The events, separated by two weeks of shock and grief, of
fer a stark juxtaposition between the immediate danger of terrorism and the longer-term existential threat of climate change. They also contrast what many see as a dearth of security leading up to the terrorist attacks and the massive precautions surrounding the climate conference.
The U.N.-sponsored summit is sure to add to the strain on security forces that have already been stretched by an investigation of the Nov. 13 Paris attacks and a hunt for other extremist cells that could be plotting follow-up strikes.
French officials call the climate conference “the biggest peace summit ever organized,” with 147 heads of state and government expected to attend. They will be guarded by 2,800 French police officers at the conference venue, with thousands more officers deployed throughout the city.
Attendees are slated to include Russian President Vladimir Putin, Chinese President Xi Jinping and President Obama, who has emphasized that he sees attendance at the summit as even more important following the attacks.
“I think it’s absolutely vital for every country, every leader, to send a signal that the viciousness of a handful of killers does not stop the world from doing vital business,” Obama said this week.
But some elements of the conference won’t go ahead as planned. Demonstrations have been canceled, with police citing security risks.
Preparations for the summit came as Paris continued to mourn. French President François Hollande fought back tears Friday morning as he led a somber remembrance of the attack victims at the gold-domed Hotel des Invalides, a former military hospital.
With wounded attack victims in wheelchairs and relatives of the dead looking on from a cobblestone courtyard, Hollande said France would “operate relentlessly to protect its children” from attack by “an army of fanatics.”

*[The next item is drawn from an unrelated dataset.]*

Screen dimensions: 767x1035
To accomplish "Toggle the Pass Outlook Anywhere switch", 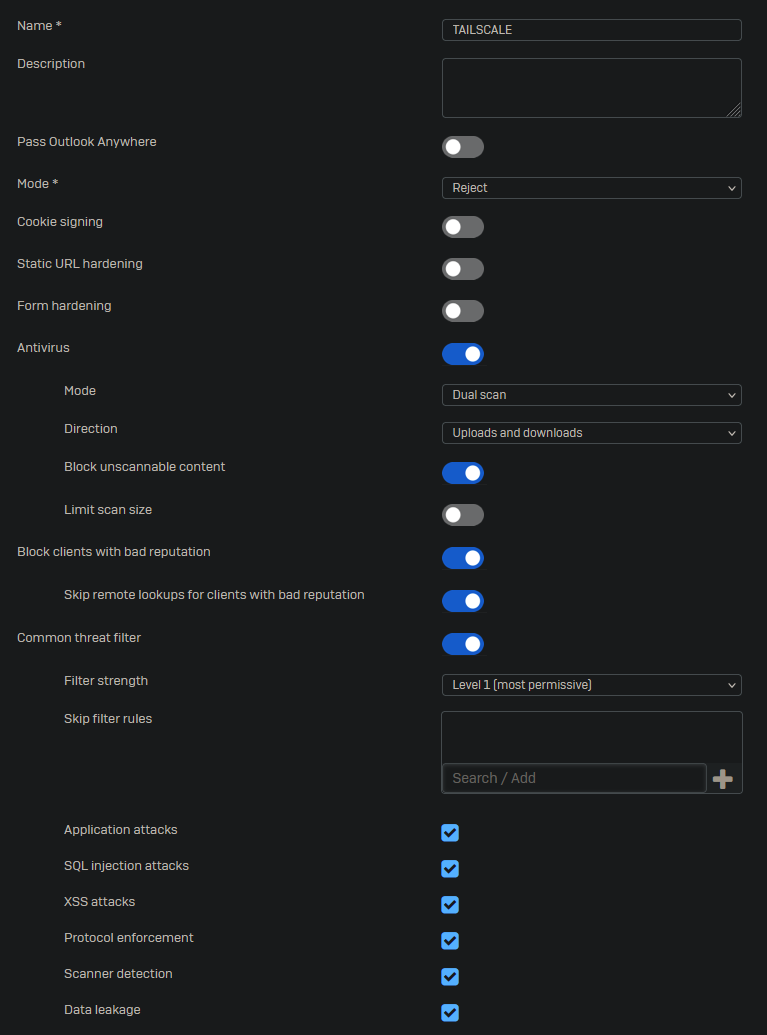I will (462, 147).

He also vowed that the country would respond with more music and sporting events following attacks on sites that included a concert hall and a stadium.
Security experts say that if the Islamic State or another group were to try to attack Paris during the climate summit, it is more likely that they would again aim for lightly guarded targets rather than attempt to penetrate multiple layers of security at the venue where the leaders are meeting.
“This generation of terrorists knows that attacking leaders or protected sites is probably out of reach,” said Camille Grand, director of the Paris-based Foundation for Strategic Research. “That doesn’t mean they won’t try. But it’s extremely difficult.”
Grand said organizers are helped by the fact that the summit will be held just outside the city limits, at a conference center in Le Bourget, near Paris’s first airport. The world leaders will be staying on site.
Since the Nov. 13 attacks, France has declared a state of emergency, and security forces have conducted more than 1,000 raids and arrested more than 120 people on terrorism-related charges. Because of the heightened police activity, any would-be attackers “probably want to lay low and stay quiet” until the security crackdown eases, Grand said.
But organizers are not taking chances. Border controls have been tightened, and a section of the Boulevard Peripherique, the major highway that rings Paris, will be shut down during the days the world leaders are in town. Paris Mayor Anne Hidalgo has urged city residents to use public transit, which will be free on those days.
Under regulations passed since the attacks, police have banned demonstrations, forcing nongovernmental organizations to create other options for protest.
Avaaz, a global campaign network whose name means “voice” in several languages, plans to cover the Place de la Republique, a square in central Paris, with shoes symbolizing the footsteps of those who had planned to take part in a demonstration that was being called the Global Climate March. The police have approved the installation of the shoes, which the group has been collecting for the past week. The square is both the city’s unofficial place of mourning and the traditional site for the expression of political discontent.
Other groups are planning to create a human chain between the Place de la Republique and another of the city’s squares, two miles away, or to join what some are calling a “great clamor for climate” by playing music and shouting from their windows for 15 minutes at 8 p.m. each night of the conference.
Several groups including the World Wildlife Fund, Greenpeace and France Nature Environment say they have developed an online tool to allow people to march in the Americas, Africa, Asia or elsewhere in Europe wearing the names and pictures of those who had planned to demonstrate in Paris.
And some say they will simply disobey the police crackdown.
“We need to fight the state of emergency,” said Benjamin Ball, a member of a group called the Les Désobéissants (the Disobedient). “Otherwise [the authorities] will extend it indefinitely.”
At the Place de la Republique on Friday, mourning citizens continued to pay tribute to the victims of the attacks. But they also looked ahead to a summit that many hope will help the world take a stand against an even greater long-term threat.
“We are all submerged in grief,” said Hélène Gauterie, wiping away tears as she stood before mountains of fading flowers and candles soaked by days of rain. “It’s hard to imagine thinking of anything else.”
But Julie and Marc Motreux, visiting from the southern French city of Nimes, said the threat of climate change was ultimately “more important for the world.”
Thomas Garreau and Justine Baudier, both students from Versailles, west of Paris, came to the square to mourn Quentin Mourier, a professor who died at the Bataclan theater, the scene of the deadliest attack.
“The terrorism happened and could happen again,” said Garreau, who belongs to an organization affiliated with climate politics. The climate conference, he said, could provide “constructive change.”
“Something positive must come of it,” Baudier said.